DESCRIPTION (provided by applicant): Sensory receptor retinal-binding proteins are major mediators in light signal transduction. The best characterized transmembrane sensory receptors are rhodopsin, a paradigm of the G protein-coupled receptor superfamily, and sensory rhodopsin II from halophilic archeabacteria. Rhodopsin uses light to trigger the initial steps in a cascade that culminates in vision, while sensory rhodopsin II uses light to initiate a phosphorylation cascade that regulates the cell's flagellar motors in order to control phototaxis. We very recently elucidated the crystal structure of SRII to 2.1 A resolution, allowing us now to elucidate the mechanisms of light signal transduction. Moreover, in a parallel computational work, we identified the physical determinants that regulate color tuning. However, this structure of SRII in the ground state represents only a single step along a complex reaction pathway, which starts with photoexcitation, followed by conformational changes of the receptor, and transmission of the light signal to cognate proteins. Clearly, to fully understand the mechanism of sensory signaling mediated by SRII we require insight into the atomic structures of the intermediates along this signaling pathway, as well as the structure of the SRII-HtrII complex. This project addresses a fundamental question: How does retinal photoisomerization trigger protein structural changes that lead to activation of the transducer, thereby initiating the sensory response?Answering this question is essential for elucidating the molecular mechanisms of signal transduction mediated by sensory receptors. The aims of this project are to identify the structural movements in SRII that culminate in the formation of the signaling state of the receptor, by trapping and solving the structures of the 1) K- and 2) M-intermediates, 3) elucidate the mechanism by which SRII recognizes and binds its cognate transducer protein, by solving the X-ray structure of the ground-state SRII-HtrII complex, and 4) identify the structural determinants of sensory rhodopsin I, which can act as a photoattractant and photorepellent, by solving its X-ray structure. Achieving these Specific Aims should allow us finally to elucidate, at high resolution the molecular mechanisms of sensory rhodopsin-mediated signaling. These are expected to be similar to that of visual rhodopsin, and so relevant to a molecular understanding of the mechanism of vision in health and disease.

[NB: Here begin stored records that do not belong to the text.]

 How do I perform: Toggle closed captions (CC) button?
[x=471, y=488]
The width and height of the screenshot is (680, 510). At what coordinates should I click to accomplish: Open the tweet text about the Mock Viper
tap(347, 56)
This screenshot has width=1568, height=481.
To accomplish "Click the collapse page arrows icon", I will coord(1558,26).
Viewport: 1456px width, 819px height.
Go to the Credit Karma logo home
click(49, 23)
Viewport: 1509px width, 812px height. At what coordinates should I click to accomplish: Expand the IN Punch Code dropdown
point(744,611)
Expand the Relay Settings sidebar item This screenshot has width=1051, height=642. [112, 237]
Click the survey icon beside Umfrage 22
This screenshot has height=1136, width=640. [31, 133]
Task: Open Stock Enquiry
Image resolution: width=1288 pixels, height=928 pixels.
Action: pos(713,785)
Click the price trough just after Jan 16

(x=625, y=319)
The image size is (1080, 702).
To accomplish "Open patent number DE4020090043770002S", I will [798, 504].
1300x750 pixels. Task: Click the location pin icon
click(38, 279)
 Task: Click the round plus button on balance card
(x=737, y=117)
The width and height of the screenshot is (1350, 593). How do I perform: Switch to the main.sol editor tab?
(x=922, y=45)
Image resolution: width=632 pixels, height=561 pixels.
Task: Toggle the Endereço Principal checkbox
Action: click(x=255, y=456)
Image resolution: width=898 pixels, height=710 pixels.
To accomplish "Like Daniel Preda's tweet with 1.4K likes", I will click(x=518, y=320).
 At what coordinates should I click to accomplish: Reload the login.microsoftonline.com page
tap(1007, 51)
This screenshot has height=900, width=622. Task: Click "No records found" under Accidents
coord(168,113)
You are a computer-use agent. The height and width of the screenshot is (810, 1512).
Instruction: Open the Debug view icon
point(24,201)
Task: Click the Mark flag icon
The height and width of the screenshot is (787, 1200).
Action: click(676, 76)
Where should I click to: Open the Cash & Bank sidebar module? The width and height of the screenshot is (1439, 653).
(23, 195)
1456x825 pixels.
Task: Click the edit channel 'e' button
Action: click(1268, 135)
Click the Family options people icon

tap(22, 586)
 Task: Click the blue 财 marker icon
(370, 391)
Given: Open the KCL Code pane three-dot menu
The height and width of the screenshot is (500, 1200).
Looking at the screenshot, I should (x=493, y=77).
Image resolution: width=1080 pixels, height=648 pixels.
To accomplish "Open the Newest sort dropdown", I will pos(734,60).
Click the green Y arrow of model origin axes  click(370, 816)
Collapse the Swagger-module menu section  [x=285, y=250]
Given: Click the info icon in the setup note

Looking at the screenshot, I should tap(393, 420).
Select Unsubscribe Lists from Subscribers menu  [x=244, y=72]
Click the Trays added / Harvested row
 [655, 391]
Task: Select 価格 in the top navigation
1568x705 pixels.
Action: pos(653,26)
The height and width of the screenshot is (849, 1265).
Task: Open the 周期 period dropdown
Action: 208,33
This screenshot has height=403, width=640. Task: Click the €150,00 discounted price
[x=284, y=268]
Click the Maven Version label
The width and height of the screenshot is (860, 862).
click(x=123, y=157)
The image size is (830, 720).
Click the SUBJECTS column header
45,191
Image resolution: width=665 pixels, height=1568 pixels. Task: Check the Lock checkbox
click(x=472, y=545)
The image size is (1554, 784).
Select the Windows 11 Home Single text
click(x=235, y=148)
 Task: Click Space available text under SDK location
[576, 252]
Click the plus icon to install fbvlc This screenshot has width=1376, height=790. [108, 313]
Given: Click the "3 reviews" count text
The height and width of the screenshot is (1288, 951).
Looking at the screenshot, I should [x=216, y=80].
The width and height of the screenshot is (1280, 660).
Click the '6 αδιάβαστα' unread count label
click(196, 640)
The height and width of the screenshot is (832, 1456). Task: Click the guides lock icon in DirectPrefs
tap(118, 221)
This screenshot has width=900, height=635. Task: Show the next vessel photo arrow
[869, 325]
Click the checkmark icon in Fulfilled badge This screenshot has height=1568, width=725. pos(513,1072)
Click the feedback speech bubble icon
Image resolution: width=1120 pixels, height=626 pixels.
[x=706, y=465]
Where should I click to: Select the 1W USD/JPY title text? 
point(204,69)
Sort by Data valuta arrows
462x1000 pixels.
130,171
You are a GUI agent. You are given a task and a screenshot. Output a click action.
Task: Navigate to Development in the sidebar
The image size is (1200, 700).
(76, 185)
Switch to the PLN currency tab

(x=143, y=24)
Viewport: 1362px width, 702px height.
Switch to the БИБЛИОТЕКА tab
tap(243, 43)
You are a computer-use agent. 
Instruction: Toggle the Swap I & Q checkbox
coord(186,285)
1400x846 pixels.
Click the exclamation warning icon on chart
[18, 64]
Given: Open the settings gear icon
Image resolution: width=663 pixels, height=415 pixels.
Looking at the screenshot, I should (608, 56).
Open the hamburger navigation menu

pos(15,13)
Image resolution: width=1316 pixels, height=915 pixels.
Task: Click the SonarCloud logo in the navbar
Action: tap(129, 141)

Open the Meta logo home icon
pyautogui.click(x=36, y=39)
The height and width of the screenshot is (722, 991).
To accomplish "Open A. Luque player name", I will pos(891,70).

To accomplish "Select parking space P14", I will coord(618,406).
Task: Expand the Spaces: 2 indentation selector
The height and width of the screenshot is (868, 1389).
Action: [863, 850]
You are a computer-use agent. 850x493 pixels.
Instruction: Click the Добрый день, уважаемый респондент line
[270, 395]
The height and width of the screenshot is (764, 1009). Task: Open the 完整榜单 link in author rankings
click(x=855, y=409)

描述（申请人提供）：感觉受体视网膜结合蛋白是光信号转导的主要介质。最具特征的跨膜感觉受体是视紫红质，G蛋白偶联受体超家族的一个范例，和嗜盐古细菌的感觉视紫红质II。视紫红质利用光来触发级联反应中的初始步骤，该级联反应在视觉中达到高潮，而感觉视紫红质II利用光来启动磷酸化级联反应，该磷酸化级联反应调节细胞的鞭毛马达以控制趋光性。我们最近阐明了SRII的晶体结构，分辨率为2.1 A，使我们现在能够阐明光信号转导的机制。此外，在并行计算工作中，我们确定了调节颜色调谐的物理决定因素。然而，SRII在基态的这种结构仅代表沿着复杂的反应途径的单个步骤，该反应途径从光激发开始，随后是受体的构象变化，以及光信号向同源蛋白的传输。显然，为了充分理解SRII介导的感觉信号传导机制，我们需要深入了解该信号传导途径中沿着的中间体的原子结构，以及SRII-HtrII复合物的结构。该项目解决了一个基本问题：视网膜光异构化如何触发蛋白质结构变化，导致换能器激活，从而启动感觉反应？阐明这一问题对于阐明感觉受体介导的信号转导的分子机制至关重要。该项目的目的是通过捕获和解决1）K-和2）M-中间体的结构，鉴定SRII中最终形成受体信号状态的结构运动，3）通过解决基态SRII-HtrII复合物的X射线结构，阐明SRII识别和结合其同源转导蛋白的机制，和4）通过解析其X-射线结构来鉴定感觉视紫红质I的结构决定因素，所述感觉视紫红质I可以充当光吸引剂和光排斥剂。实现这些特定的目标应该使我们最终能够阐明，在高分辨率的感觉视紫红质介导的信号转导的分子机制。这些预期类似于视紫红质，因此与健康和疾病中视觉机制的分子理解相关。